= Problem description =
Pull out each line of the records that contains the word "dimensions".

= Data lines =
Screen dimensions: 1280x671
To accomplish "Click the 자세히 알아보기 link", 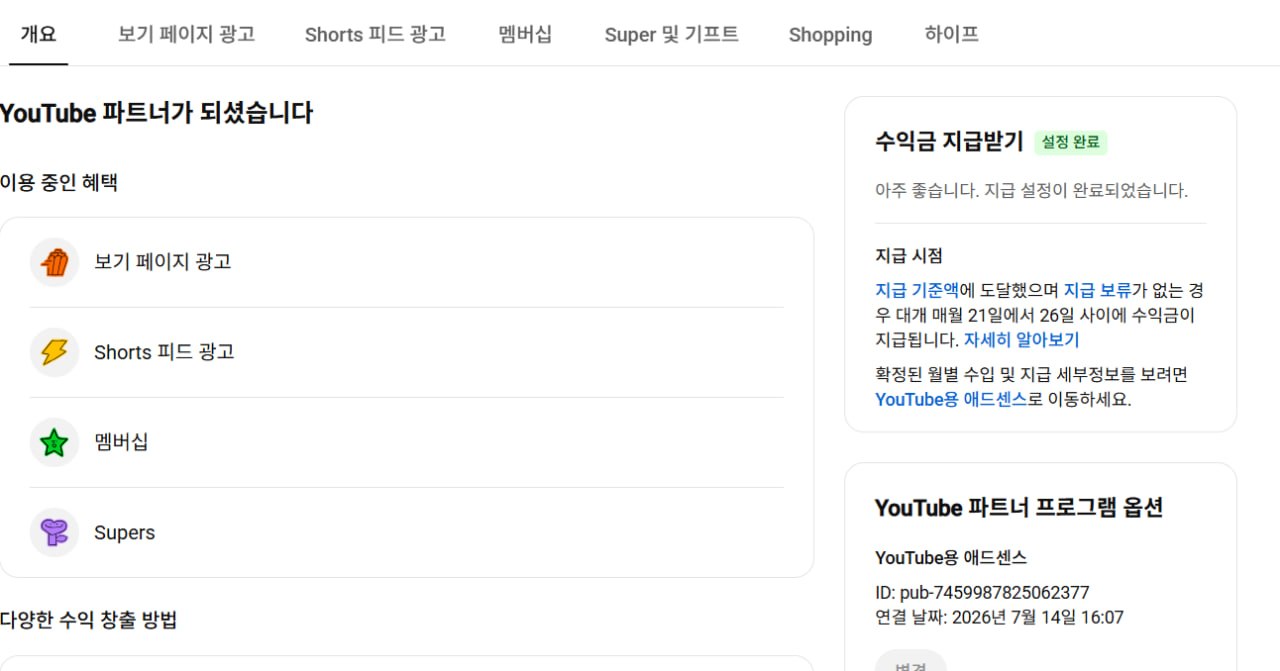I will (x=1021, y=340).
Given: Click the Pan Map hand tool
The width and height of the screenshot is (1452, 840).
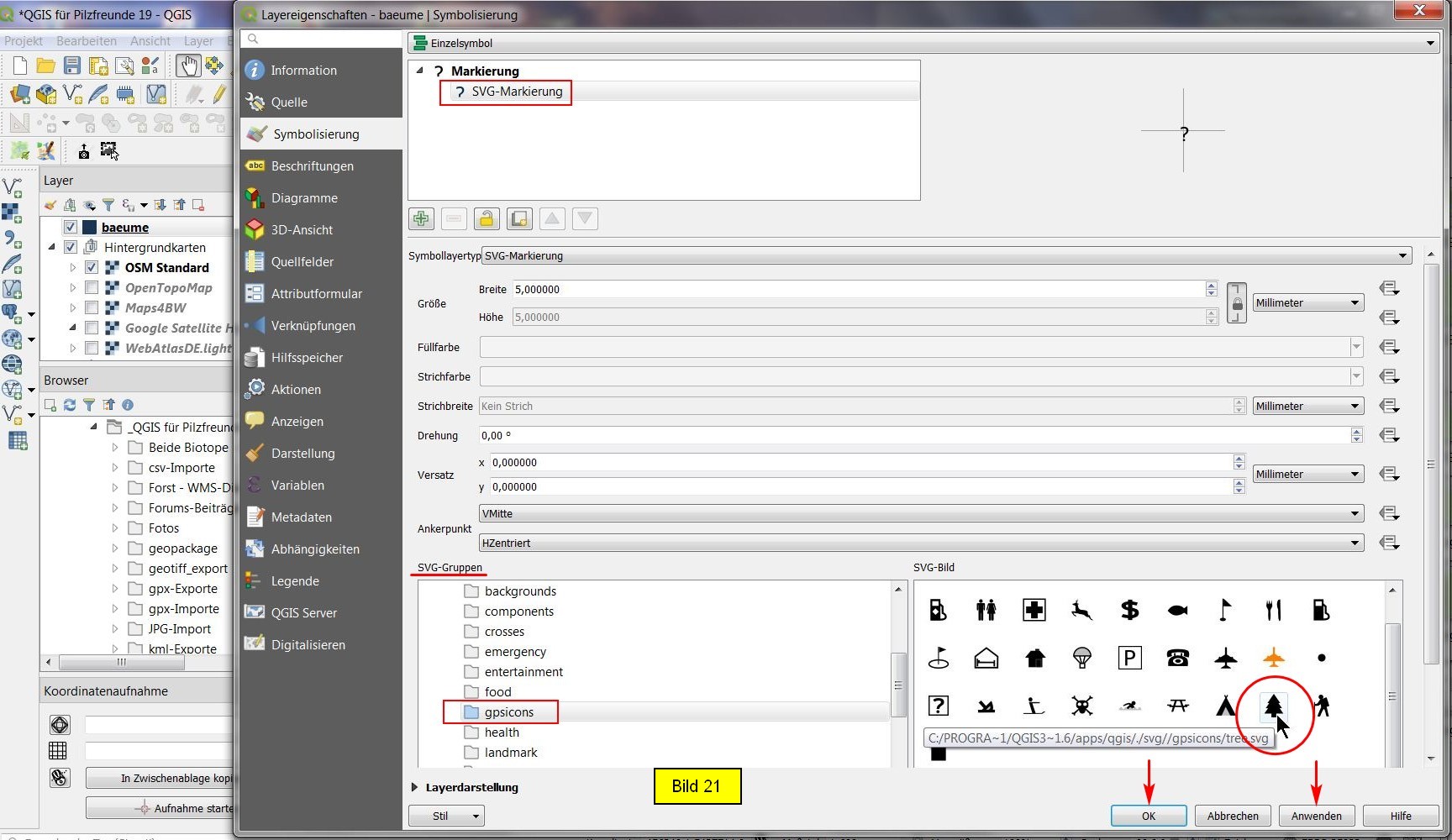Looking at the screenshot, I should coord(187,66).
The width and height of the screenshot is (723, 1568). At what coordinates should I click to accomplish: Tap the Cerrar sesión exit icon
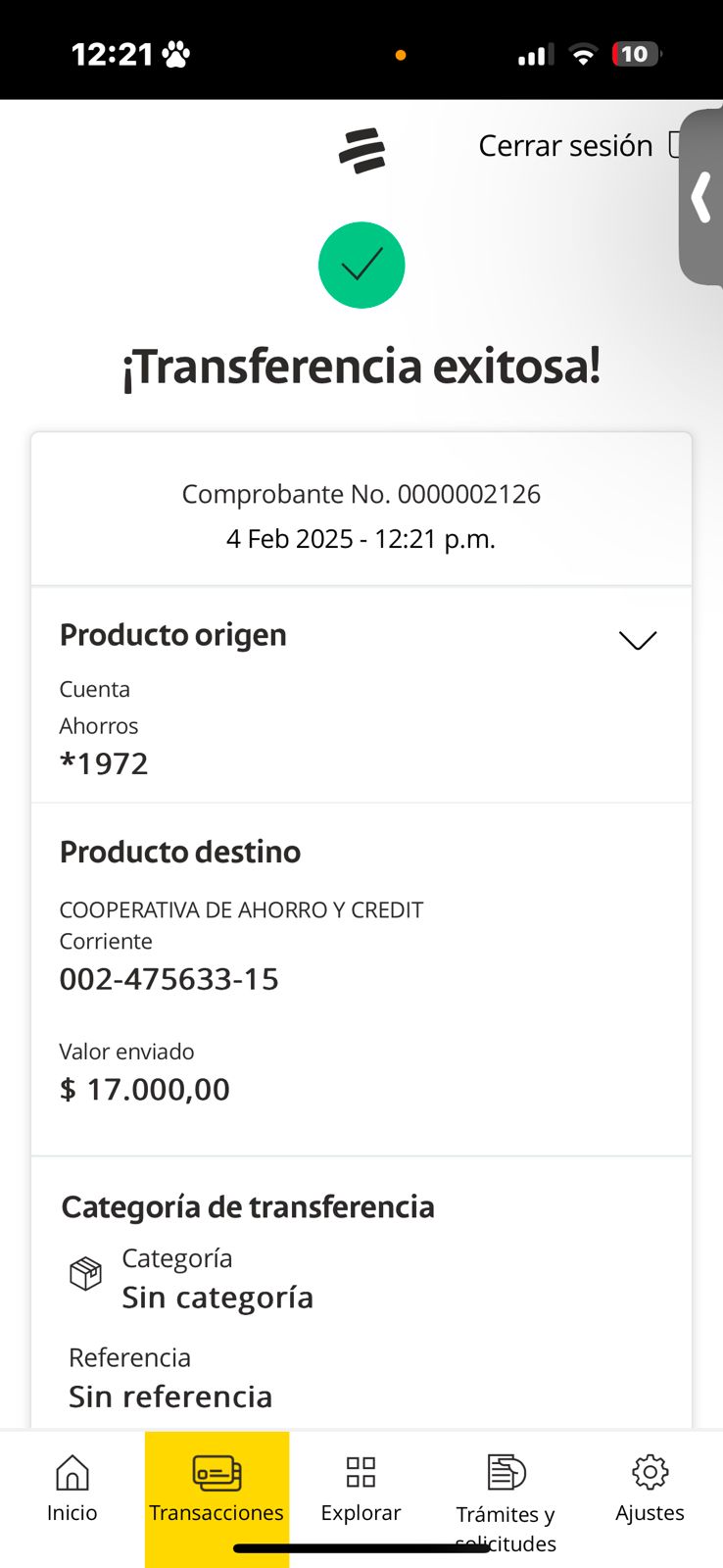coord(675,145)
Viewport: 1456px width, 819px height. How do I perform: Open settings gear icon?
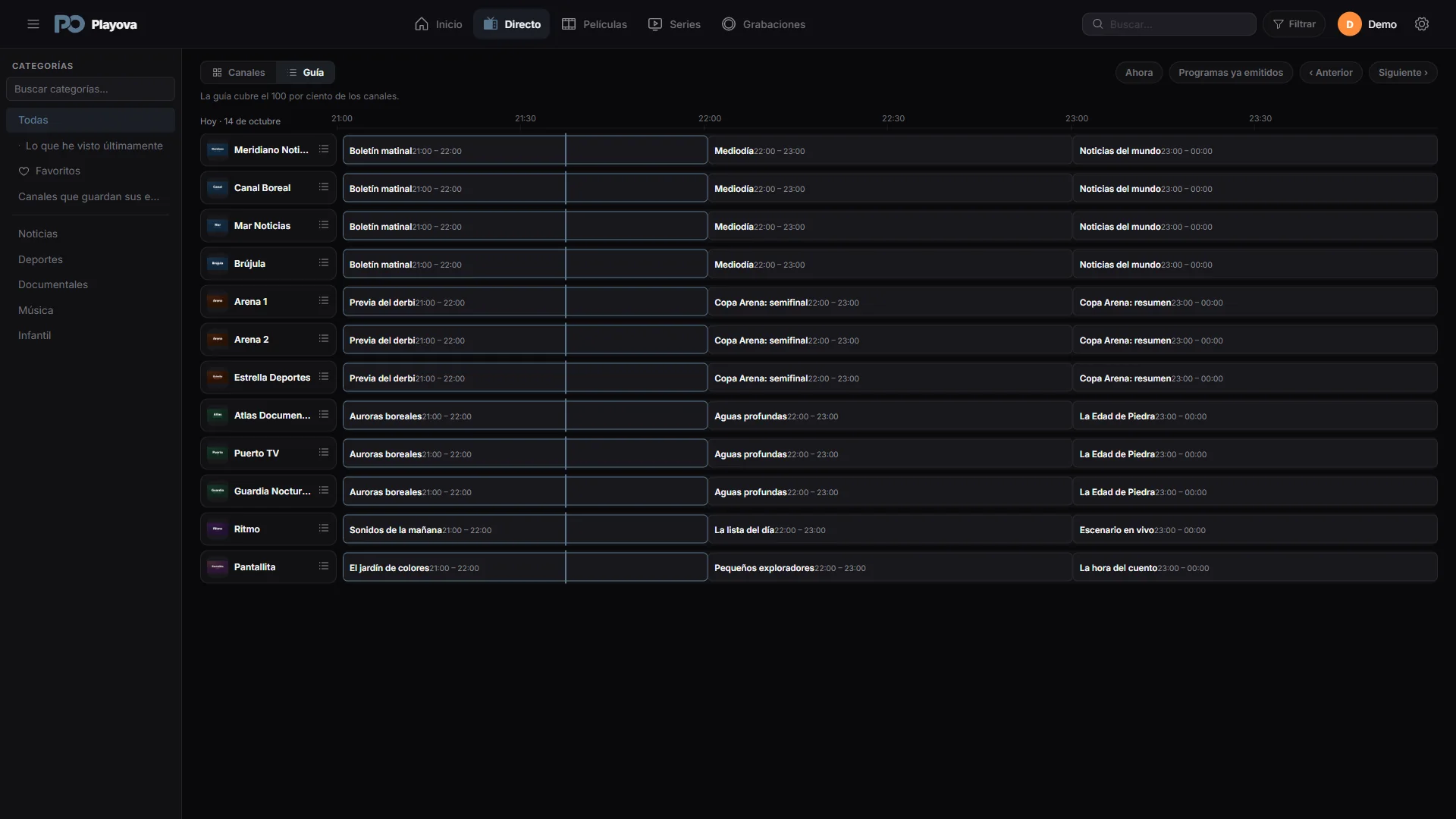(x=1422, y=24)
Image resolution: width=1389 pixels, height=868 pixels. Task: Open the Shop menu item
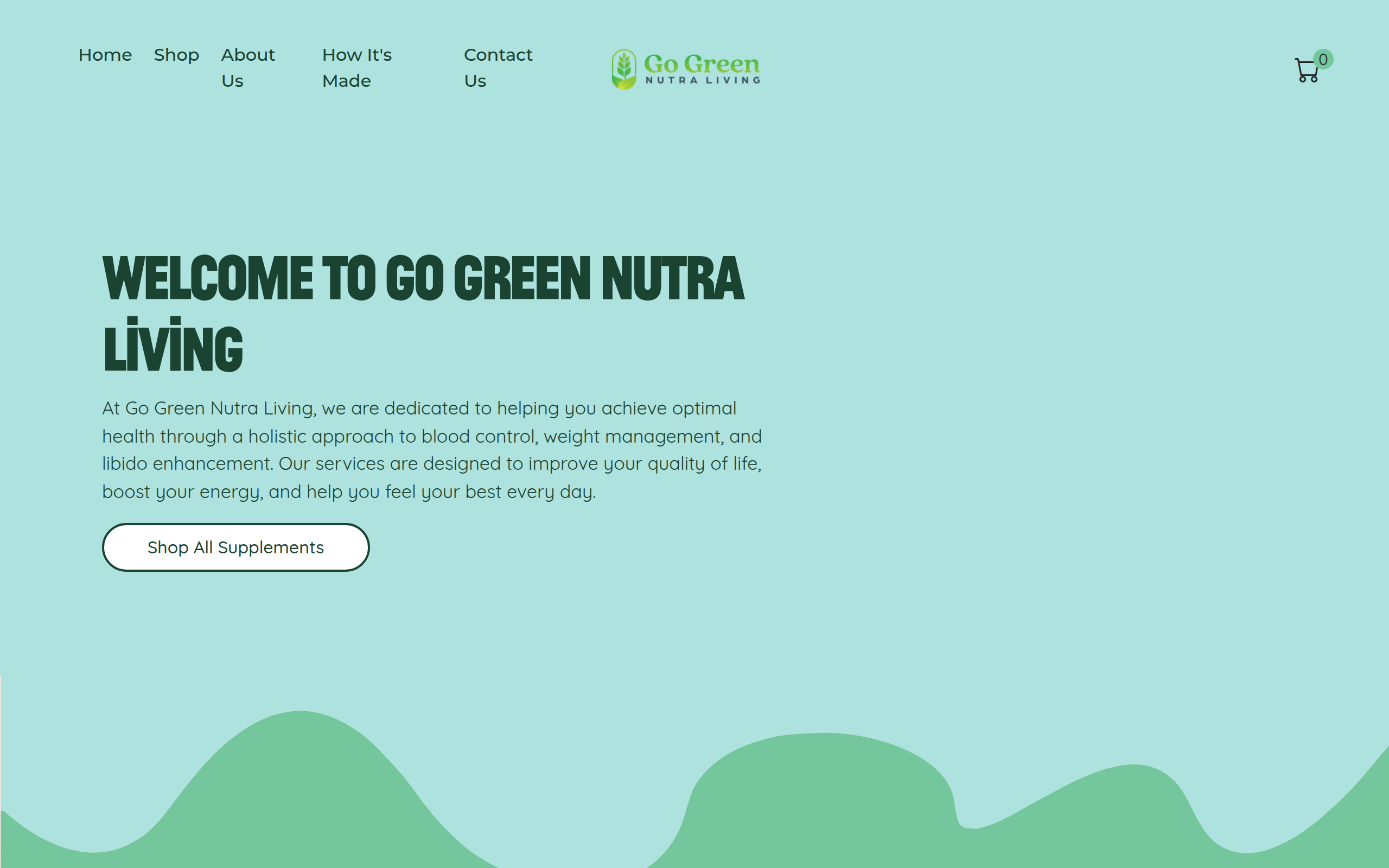[x=176, y=55]
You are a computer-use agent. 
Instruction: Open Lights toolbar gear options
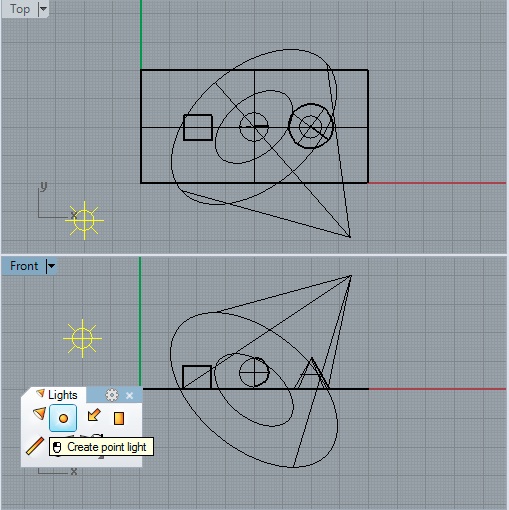112,395
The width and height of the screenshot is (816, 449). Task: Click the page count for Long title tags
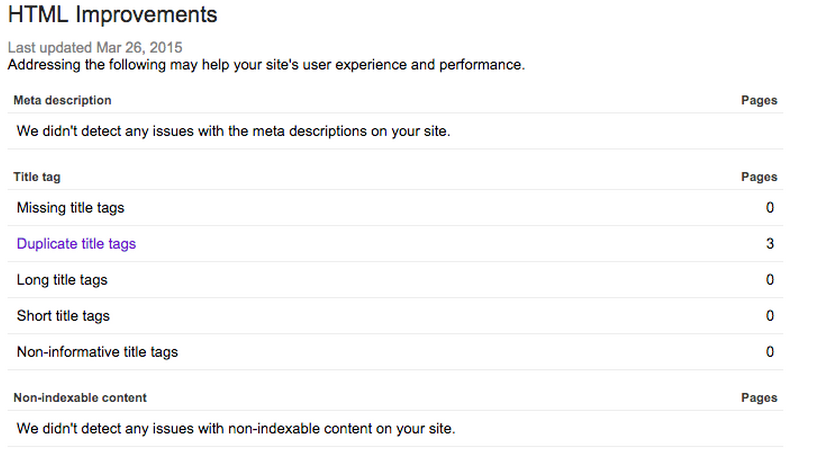[x=770, y=280]
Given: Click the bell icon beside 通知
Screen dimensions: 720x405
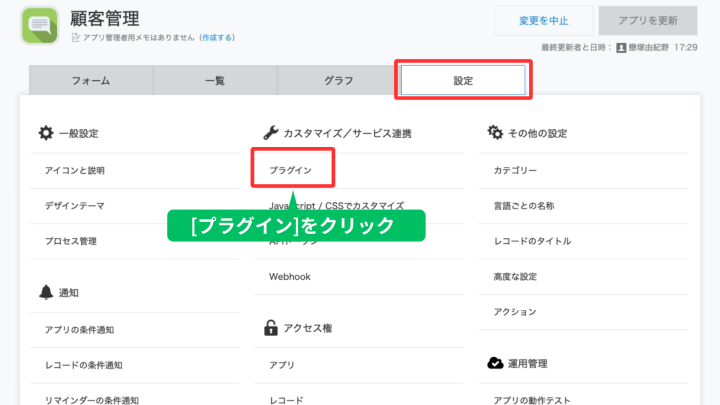Looking at the screenshot, I should click(x=45, y=292).
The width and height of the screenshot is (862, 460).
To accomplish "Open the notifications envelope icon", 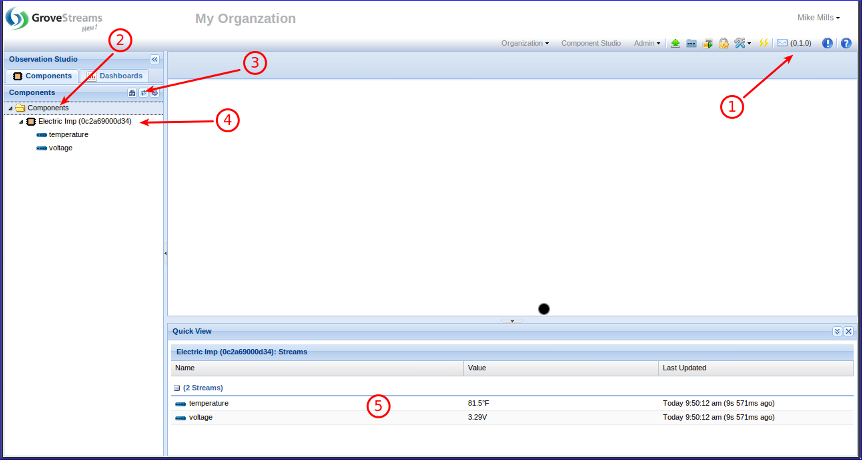I will (x=782, y=43).
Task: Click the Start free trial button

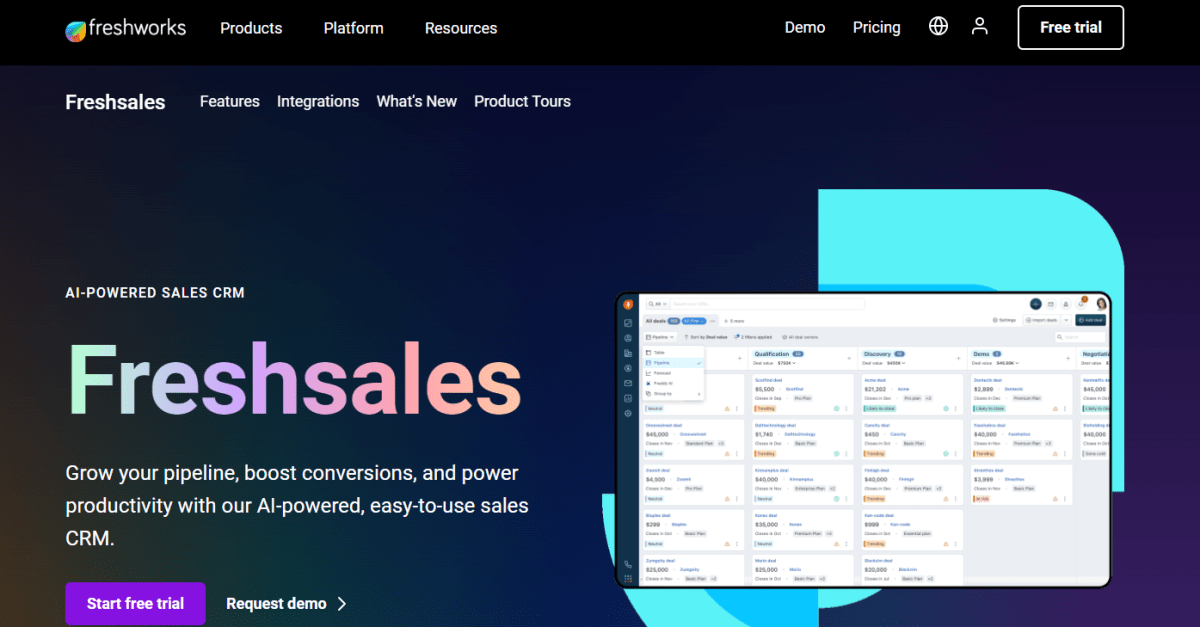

= Full output =
Screen dimensions: 1280x671
Screen dimensions: 720x405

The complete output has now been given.